Sadly for the chicken chain, it turns out that the hyped new product isn’t destined to be quite the chart-topper that its older sibling was. Forget recapturing the magic — think of the new nuggets as the Jamie Lynn Spears of the chicken wars, forever in the shadow of the dazzling big sister Britney.

That’s what the people are saying, anyway: The nuggs have been for sale nationwide for more than a day, and longer than that in some areas, and so far, there’s been no drive-through stampede or mass Twitter fawning that accompanied the launch of The Sandwich. Reviews have been mixed.

I picked up a box on Tuesday, and a survey of the box’s contents had me feeling optimistic. The little guys are stunners: to start with, they’re irregularly shaped, which is a good thing in the nugget world, where a natural profile indicates they didn’t get cut out of a slab of meat amalgam with a nugget-shaped cookie cutter.

The breading is promisingly craggy, with jagged edges of golden brown breading (yes, the color is lovely, too!) for days. Popeyes says it uses the same buttermilk batter it does on the famed sandwich, which is another reason to get excited. And if you tear one open, the flesh is reassuringly birdlike — no McChicken paste here. But a bite in, I’m disappointed and a little bewildered.

Where, in the name of all things feathery, is the flavor?

There’s a decent level of salt happening, and the anticipated crunch definitely delivers. But beyond that, there’s just no seasoning in that beautiful breading. The visuals confirm it — no flecks of pepper, no trace of paprika. This bland bird badly needs a bath in one of the many sauces Popeyes offers. But which one? The chain offers a large array, and so I ordered the entire range of little tubs and got to dunking.

There are a few hits here. Bayou Buffalo is a vinegary, classic-style dupe of the beloved Frank’s. Blackened Ranch is a slightly spicy twist on the ubiquitous creamy dressing. A friend really digs the Sweet Heat, which balances notes of honey and hot sauce, though I find it leans a tad sugary. The top dip by my lights is the Mardi Gras Mustard, which boasts the grainy Creole condiment and lends a complex tang to the equation.

Thus dressed up, our new nugget friends are looking a whole lot better.

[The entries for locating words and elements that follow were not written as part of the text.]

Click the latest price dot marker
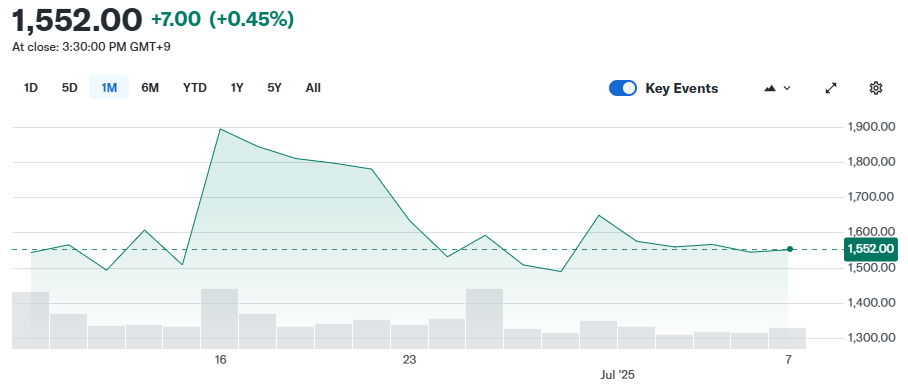Image resolution: width=908 pixels, height=391 pixels. 790,249
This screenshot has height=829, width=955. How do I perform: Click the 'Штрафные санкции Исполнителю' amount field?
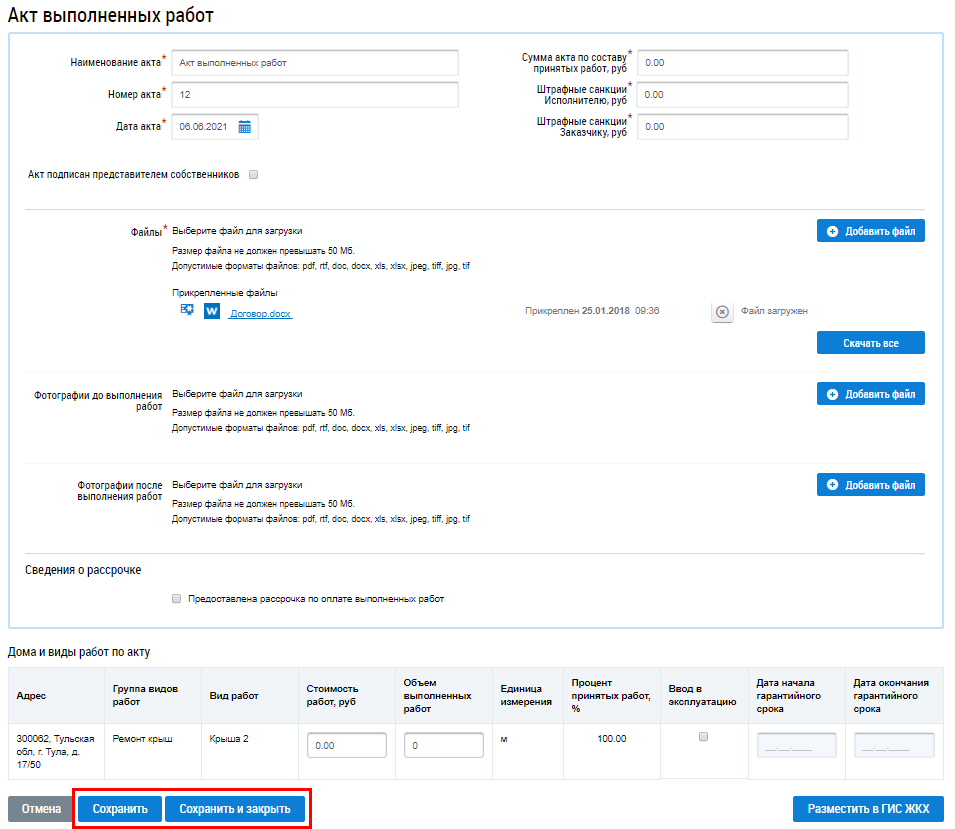[742, 95]
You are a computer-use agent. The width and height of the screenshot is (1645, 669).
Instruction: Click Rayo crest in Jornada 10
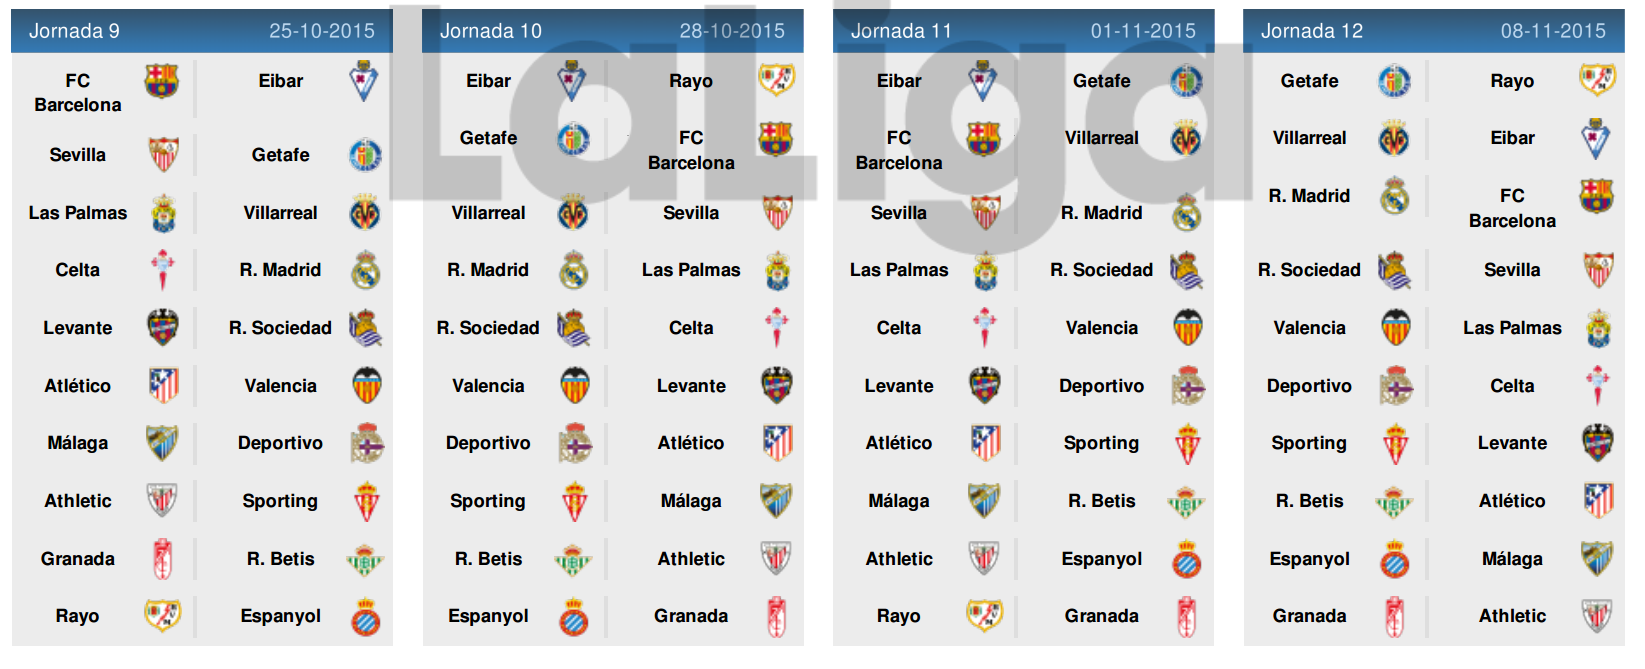point(777,80)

But sorry, Popeyes, this is no spicy sando-level phenomenon.

Sure, they’re an improvement over the chain’s floppy and unwieldy tenders. And it practically goes without saying that these are far superior to the classic of the genre, the McNugget, which ignited our collective mania for bits of fried bird way back in 1983. (Though the mooshed-up texture of the Golden Arches’ offering is often made up for by our nostalgia for the stuff of childhood Happy Meals.)

Of course, it would be difficult to replicate the success of the Popeyes spicy chicken sandwich, which nailed a complex layering of texture — the crunchy patty and pillowy bun — and flavor (the slow burn of that sauce!). Nuggets are by nature a simpler bird.

Popeyes’s marketing campaign around the nuggets was bold, with advertisements proposing to its rival fast-food chains an end to the Chicken Wars that its sandwich ignited. The stunts included donations of its competitors’ nuggets to a food bank, and the chain offered the assurance that “we come in piece” (get it?).

Despite the company’s Kumbaya-esque entreaty, the Chicken Wars are still raging out there, and a decent nugget that needs a sauce dip just isn’t enough firepower to demand a truce.